Researchers are still grappling with how best to handle such online discussions. Inspire, which displays targeted advertisements for clinical trials to some of its 1.5 million members, expressly prohibits discussions that could affect clinical-trial results, such as comparing possible side effects or discussing ways to game eligibility criteria to gain entry to a trial. The site employs moderators to check posts after they go live.
“We had a lot of internal debate about it,” says Loew of the policy. “On the one hand, people should be able to talk about whatever they want. But we decided that you can actually do harm to the science.” Other sites, however, such as Twitter and Facebook, have no such policies.
Some companies running trials have inserted guidance about such communications in the consent forms that study participants sign. But that can backfire and cause undue worry, or limit participants’ ability to find support online, says Lipset. “You can see in online communities where participants are scared that they have just signed a confidentiality agreement and will be thrown in jail for posting.”
Lipset says that investigators will have to become savvier about how they set up their trials. This could include firming up eligibility criteria for a study, he says, to make them less subjective—and harder for a potential participant to game.
Some firms are hiring outside companies that specialize in listening in on social media, to report back when conversations veer towards unblinding a trial.

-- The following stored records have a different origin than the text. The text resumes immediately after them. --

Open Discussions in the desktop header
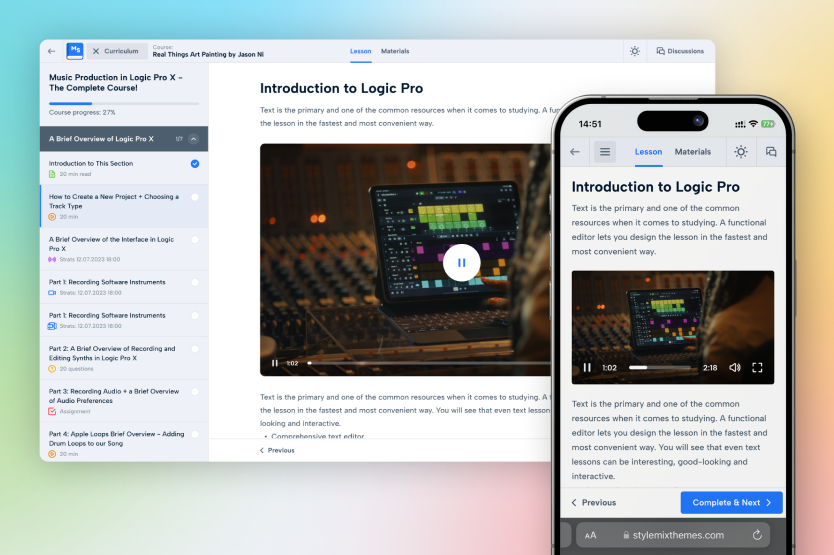This screenshot has width=834, height=555. coord(680,51)
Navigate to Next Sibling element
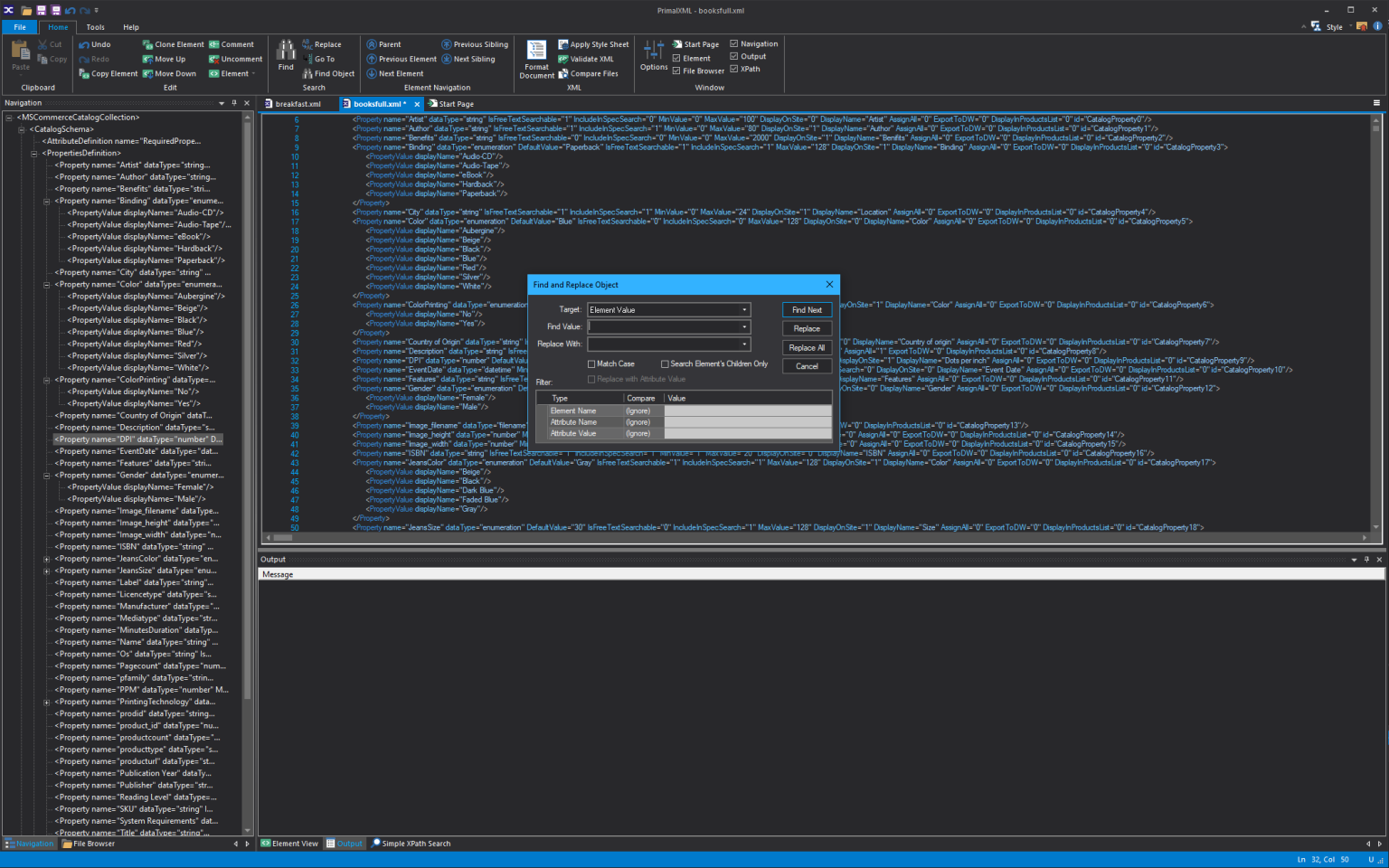 pyautogui.click(x=470, y=58)
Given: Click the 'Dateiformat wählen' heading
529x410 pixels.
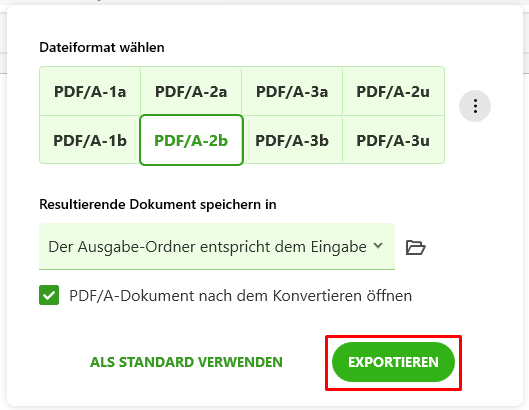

Others are looking to facilitate the groups. Bristol-Myers Squibb, headquartered in New York City, partnered with Inspire to launch a moderated online community in April, in which patients in a given trial can support one another and discuss their condition, says Loew. This idea is catching on, says Lipset. “We’re maturing to a place where people have to take seriously even the potential to create online communities for your research participants, so that people can have a safe place to share. Because they want to share.”
The tough decisions
When Amber learned that Garrett’s second trial had ended, it was time to weigh options for the next one. But Garrett’s choices are narrowing. He stopped walking this summer, and few trials will take boys who are no longer able to walk.
The family then considered a gene-therapy trial. It was a difficult decision. “Gene therapy is huge and promising and terrifying at the same time,” Amber says.
It comes with a slew of new challenges, and risks. The virus that is used to deliver genes could raise an immune response that would make Garrett ineligible for future gene-therapy trials. And if he’s in the placebo arm, he won’t know whether he’s eligible to receive the actual treatment until a year has passed. Added to these tensions would be three muscle biopsies performed under general anaesthesia, procedures that are particularly unnerving for people whose muscle is wasting away. “If the trial we had just come out of was, to us, pretty invasive, this is ten times that discomfort,” Amber says.
It’s a gamble. In October, Amber and her family opted to hold off from joining the gene-therapy trial. While they were weighing their options, Amber decided not to rely on other parents on social media to help with the decision. Instead, she stuck to her “board of directors,” a few trusted medical professionals. “Social media has such a wide pool of people that you don’t always know that the answers you’re going to get are on the level,” she says. “It’s hard,” Amber adds. “Time is limited.”